<日産とホンダの経営統合の議論は、そもそもホンダ主導でなければまとまらない可能性が高いものだった。とはいえ、これから厳しい状況に直面するのはホンダも同じだ>

日産とホンダの経営統合が白紙撤回された。当初、共同持株会社を設立し、その傘下に日産とホンダが並ぶ形が想定されていたが、ホンダ側が日産の完全子会社化を望み、日産側が受け入れなかった。

白紙撤回によってホンダは単独成長が求められ、日産はかねてから同社に興味を示している台湾・鴻海(ホンハイ)精密工業グループ入りするのか市場は注目している。

日産とホンダは2024年12月から経営統合に関する協議を続けてきたが、25年2月に入って、両社が協議打ち切りを発表した。

日産はかつてトヨタとトップ争いをしたこともある名門企業だが、放漫経営や組合と経営の癒着など醜聞が相次ぎ経営が悪化。1999年に仏ルノーが救済に入り、トップとしてカルロス・ゴーン氏が送り込まれリストラが進められた。

一時はV字回復したかにみえたが、その後は足踏み状態が続いており、20年には再び巨額赤字を計上するなど先行きが不安視されていた。

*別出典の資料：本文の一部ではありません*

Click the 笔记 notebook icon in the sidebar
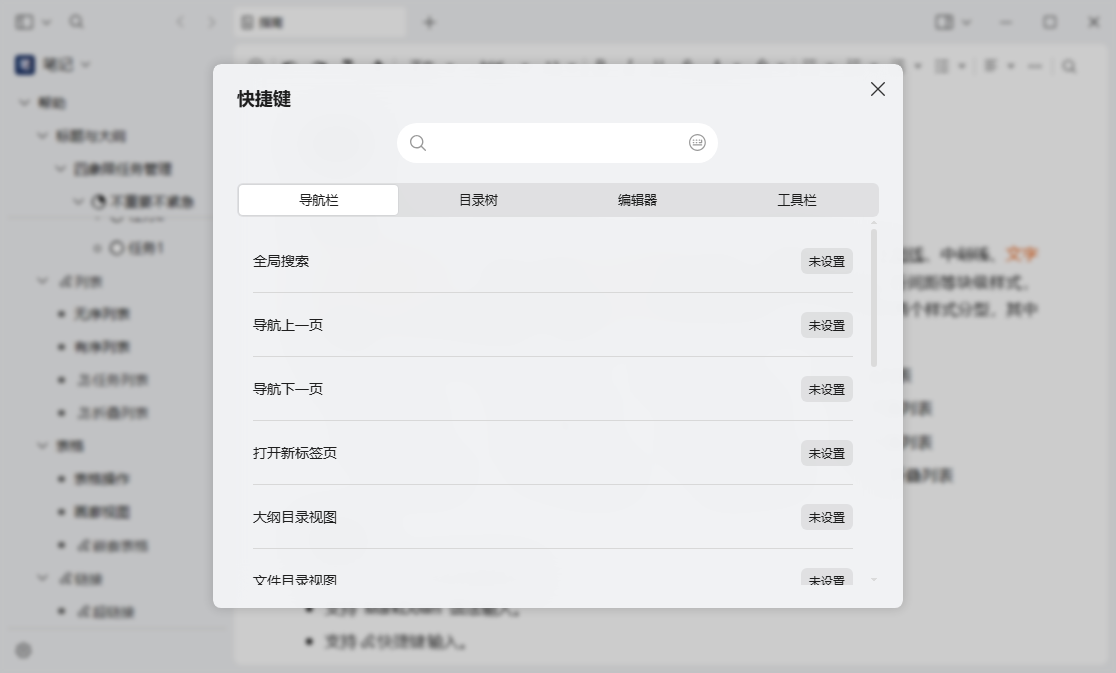Image resolution: width=1116 pixels, height=673 pixels. (24, 63)
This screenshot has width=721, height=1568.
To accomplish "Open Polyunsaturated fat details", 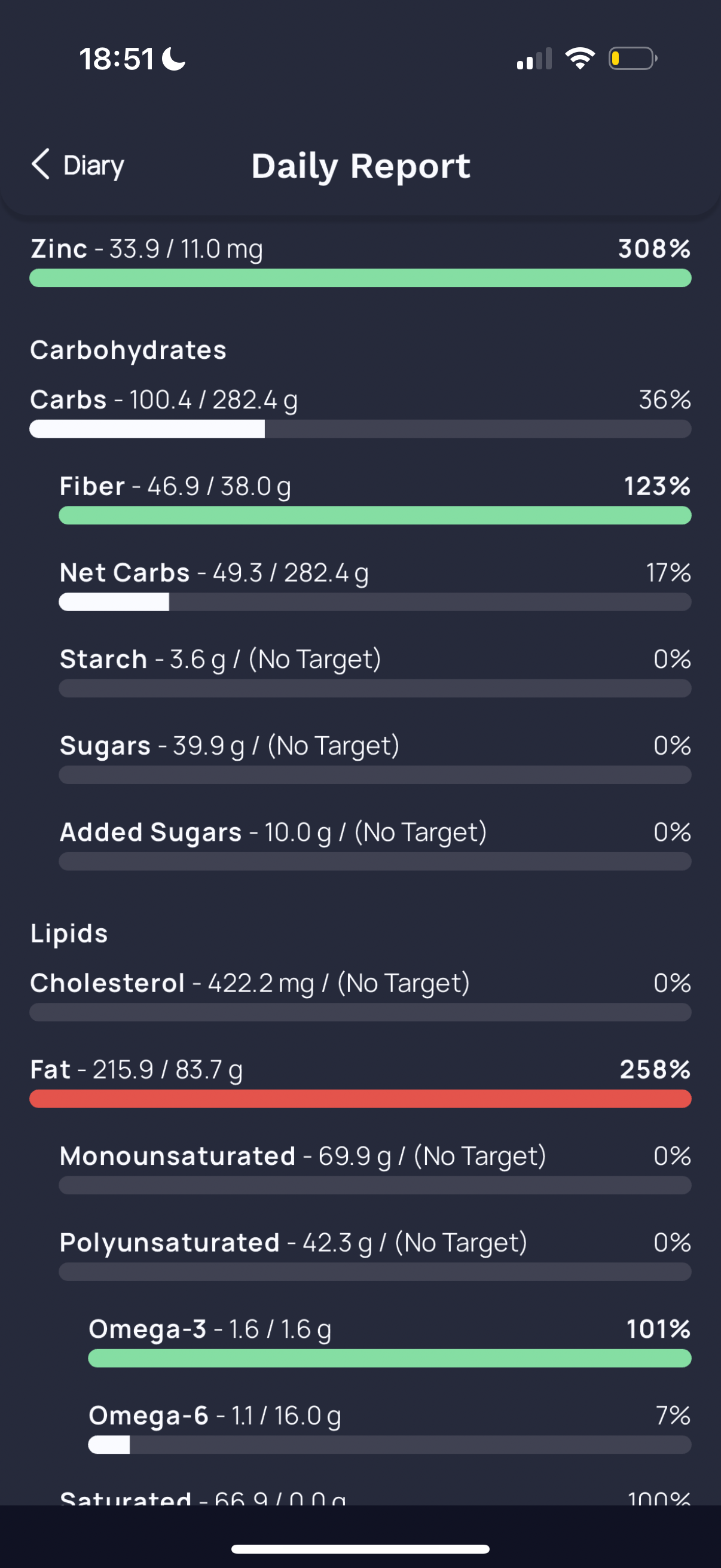I will 375,1255.
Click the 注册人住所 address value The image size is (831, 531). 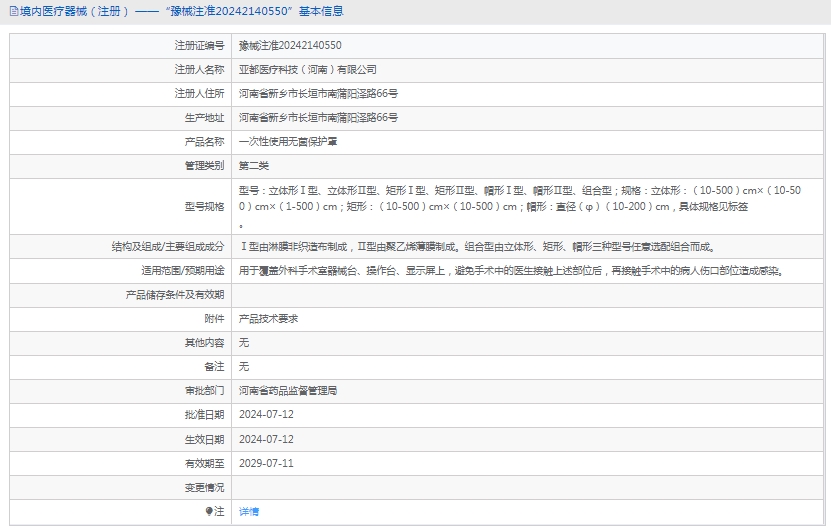point(318,94)
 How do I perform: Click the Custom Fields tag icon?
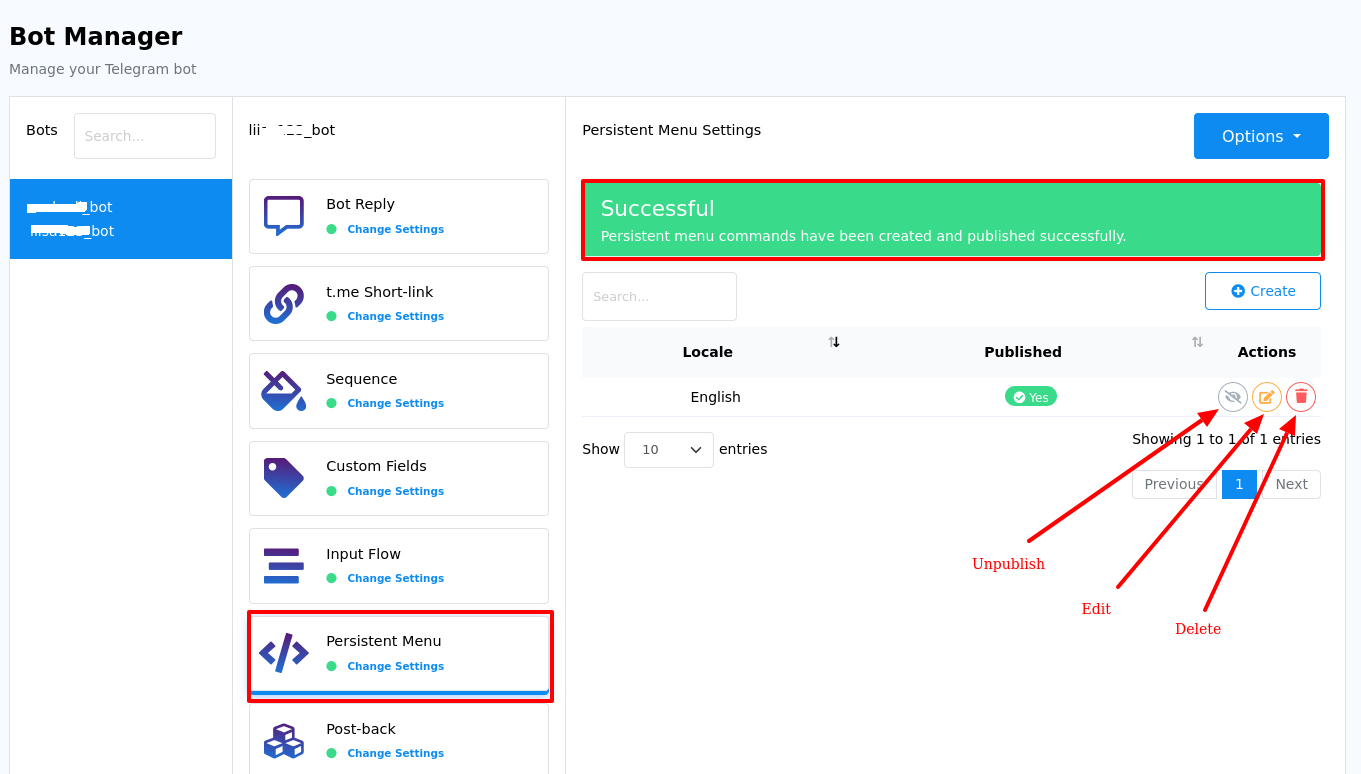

一方、ホンダは二輪車からスタートして独自の成長を遂げたものの、現在でも4輪車が相対的に弱いという状況が続いており、単独での生き残りについて疑問視する声が多かった。一時、ホンダは米ゼネラル・モーターズ(GM)と連携し、共同開発の方向性など模索していたが、GMとの連携は事実上、頓挫した状態にある。